(Exercise details):
Reproduce exactly the stretch of lines running from the line with "Image resolution: width=1080" to the end of the entries below.

(Data extracts):
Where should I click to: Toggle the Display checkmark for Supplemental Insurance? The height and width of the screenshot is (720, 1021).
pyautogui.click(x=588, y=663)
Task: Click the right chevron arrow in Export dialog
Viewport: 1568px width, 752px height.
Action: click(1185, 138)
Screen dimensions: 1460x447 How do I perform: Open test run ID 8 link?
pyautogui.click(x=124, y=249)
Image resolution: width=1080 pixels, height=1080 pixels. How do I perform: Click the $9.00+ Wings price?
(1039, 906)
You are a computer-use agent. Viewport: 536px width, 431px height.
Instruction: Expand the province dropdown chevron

(Exercise output):
Image resolution: width=1080 pixels, height=1080 pixels. How do I perform: Click the $9.00+ Wings price?
(1039, 906)
You are a computer-use agent. Viewport: 536px width, 431px height.
Instruction: Expand the province dropdown chevron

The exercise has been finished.